Toutes les structures neuro-anatomiques permettant de percevoir un influx douloureux sont en place dès 26 semaines de vie intra-utérine, alors que les systèmes inhibiteurs ne sont matures que vers trois mois de vie. Ainsi, le nouveau-né et le petit nourrisson non seulement perçoivent la douleur mais ils ont un seuil douloureux plus bas que les enfants plus grands.
La douleur doit donc être prise en compte d’autant plus qu’elle génère un phénomène de mémoire implicite, initialement décrit par Anna Taddio en 1997 et aujourd’hui largement documenté. Sur le plan neurophysiologique, « il existe une sensibilisation centrale, voire périphérique, qui se traduit par une modification du seuil douloureux, une moindre tolérance et une détresse émotionnelle beaucoup plus importante, pouvant aller jusqu’à la phobie des soins lorsque les gestes sont répétés », souligne le Dr Catherine Devoldère.
À côté des pleurs et des cris, la douleur chez le nouveau-né se manifeste au niveau facial par une crispation, une ouverture de la bouche voire des trémulations du menton lors de soins importants, que l’on observe heureusement aujourd’hui moins souvent grâce aux mesures préventives. Les membres peuvent également être crispés, avec une extension des jambes et des doigts. La douleur est aussi objectivée par des modifications végétatives traduisant un stress physique : augmentation de la fréquence cardiaque et respiratoire, parfois désaturation et biologiquement augmentation des hormones du stress.
C’est sur la base de ces manifestations que des échelles d’évaluation de la douleur ont été établies : DAN (douleur aiguë chez le nouveau-né) et PIPP (Prématuré infant pain profile, très utilisée dans les études) pour la douleur aiguë et EDIN (Échelle de douleur et d’inconfort du nouveau-né) pour la douleur plus chronique.
Les nombreuses solutions à différents âges
En pratique, pour limiter la douleur lors des soins, en particulier lors des vaccins, les moyens non médicamenteux seront privilégiés.

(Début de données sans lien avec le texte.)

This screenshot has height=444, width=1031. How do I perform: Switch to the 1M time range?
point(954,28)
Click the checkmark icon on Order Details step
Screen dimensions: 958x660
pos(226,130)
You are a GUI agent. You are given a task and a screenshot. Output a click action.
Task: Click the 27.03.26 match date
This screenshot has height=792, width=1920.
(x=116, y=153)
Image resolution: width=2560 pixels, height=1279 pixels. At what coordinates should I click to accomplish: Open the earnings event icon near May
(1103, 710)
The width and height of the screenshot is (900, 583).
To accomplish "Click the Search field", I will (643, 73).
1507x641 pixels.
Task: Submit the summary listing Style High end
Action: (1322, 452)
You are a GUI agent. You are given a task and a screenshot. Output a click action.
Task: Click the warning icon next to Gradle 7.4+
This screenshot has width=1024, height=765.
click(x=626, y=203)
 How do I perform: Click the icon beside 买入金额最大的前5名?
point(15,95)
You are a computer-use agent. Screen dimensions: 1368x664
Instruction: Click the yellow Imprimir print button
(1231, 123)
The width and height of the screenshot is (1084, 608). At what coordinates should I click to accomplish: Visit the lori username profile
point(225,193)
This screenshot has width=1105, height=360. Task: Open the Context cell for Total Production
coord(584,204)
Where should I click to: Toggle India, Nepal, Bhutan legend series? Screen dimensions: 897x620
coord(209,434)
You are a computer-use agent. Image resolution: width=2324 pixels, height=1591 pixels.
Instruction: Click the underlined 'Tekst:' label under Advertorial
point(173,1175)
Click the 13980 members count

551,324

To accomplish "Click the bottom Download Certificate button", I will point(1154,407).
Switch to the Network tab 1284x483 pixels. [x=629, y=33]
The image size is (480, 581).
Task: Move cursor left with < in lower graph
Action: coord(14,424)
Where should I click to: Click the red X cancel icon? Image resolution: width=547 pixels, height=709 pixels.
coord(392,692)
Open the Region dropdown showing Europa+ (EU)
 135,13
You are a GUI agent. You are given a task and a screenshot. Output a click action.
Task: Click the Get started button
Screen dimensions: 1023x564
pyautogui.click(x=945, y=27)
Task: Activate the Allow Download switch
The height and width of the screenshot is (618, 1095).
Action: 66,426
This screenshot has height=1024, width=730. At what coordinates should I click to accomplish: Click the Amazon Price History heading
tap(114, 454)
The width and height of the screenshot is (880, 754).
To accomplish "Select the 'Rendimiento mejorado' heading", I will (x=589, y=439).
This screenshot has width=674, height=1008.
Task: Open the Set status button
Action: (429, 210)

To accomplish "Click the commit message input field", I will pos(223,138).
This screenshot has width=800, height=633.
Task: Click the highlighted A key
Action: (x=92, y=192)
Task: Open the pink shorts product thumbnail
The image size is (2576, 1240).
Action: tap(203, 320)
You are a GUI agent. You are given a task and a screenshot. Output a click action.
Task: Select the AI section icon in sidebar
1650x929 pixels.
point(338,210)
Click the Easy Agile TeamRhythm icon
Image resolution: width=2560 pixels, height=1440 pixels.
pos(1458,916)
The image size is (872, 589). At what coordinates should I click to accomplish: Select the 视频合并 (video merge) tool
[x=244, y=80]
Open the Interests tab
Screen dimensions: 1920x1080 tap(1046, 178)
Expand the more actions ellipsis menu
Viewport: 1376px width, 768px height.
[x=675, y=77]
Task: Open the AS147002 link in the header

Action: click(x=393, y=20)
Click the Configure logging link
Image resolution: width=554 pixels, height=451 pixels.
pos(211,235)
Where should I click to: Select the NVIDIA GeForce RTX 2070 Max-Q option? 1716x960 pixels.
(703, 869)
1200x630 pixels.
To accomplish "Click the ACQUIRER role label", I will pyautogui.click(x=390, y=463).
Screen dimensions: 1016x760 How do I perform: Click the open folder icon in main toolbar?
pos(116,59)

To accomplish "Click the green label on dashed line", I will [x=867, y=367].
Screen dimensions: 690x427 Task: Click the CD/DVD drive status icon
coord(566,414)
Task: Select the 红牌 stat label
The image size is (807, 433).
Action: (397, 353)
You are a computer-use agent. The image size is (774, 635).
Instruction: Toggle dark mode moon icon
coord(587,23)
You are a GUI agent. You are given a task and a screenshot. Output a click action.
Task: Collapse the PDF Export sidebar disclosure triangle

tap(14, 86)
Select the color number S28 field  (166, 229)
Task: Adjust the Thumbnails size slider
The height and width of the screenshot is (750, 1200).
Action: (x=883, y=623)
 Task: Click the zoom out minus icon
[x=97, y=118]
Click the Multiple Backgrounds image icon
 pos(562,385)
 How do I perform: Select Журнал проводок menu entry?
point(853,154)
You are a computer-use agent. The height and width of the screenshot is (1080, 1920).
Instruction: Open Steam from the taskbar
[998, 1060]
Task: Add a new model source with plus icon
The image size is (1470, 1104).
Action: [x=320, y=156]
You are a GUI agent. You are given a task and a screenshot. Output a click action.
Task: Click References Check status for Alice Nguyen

Les stimulations sensorielles (bruit, lumière) doivent être réduites au maximum, la voix du parent jouant son rôle calmant. L’enfant doit être installé dans une position confortable en flexion, dans les bras du parent plutôt que sur la table d’examen, si possible en l’enveloppant, ce qui diminue le stress. Le peau-à-peau en position fœtale est largement préconisé en néonatalogie, mais moins facile à réaliser en consultation de médecine générale.
Chez l’enfant allaité au sein, une tétée débutée au moins deux minutes avant le geste douloureux a un effet antalgique prouvé et est dénuée de risque de conditionnement. L’administration d’une solution sucrée (saccharose à 24 % ou glucose à 30 %), associée à une succion pendant 2 minutes a également un effet antalgique durant de 5 à 7 minutes. Des tétines spécialement dédiées sont disponibles.
Enfin, il est possible de faire appel à la crème Emla, qui a un effet anesthésiant sur une profondeur de 3 à 5 mm ce qui permet d’atténuer la douleur.
« Il est important de bien informer les parents afin de les rendre acteurs de ces mesures, insiste le Dr Devoldère. Il est possible de leur remettre une fiche explicative pour les aider à prendre une bonne position lors des soins, telle que celle téléchargeable sur le site internet de l’association Sparadrap (1), ou de les orienter vers le guide "Soins et examens douloureux : comment aider votre bébé", disponible sur ce même site(2) ».
D’après un entretien avec le Dr Catherine Devoldère, CHU, Amiens, Présidente de l’Association Sparadrap.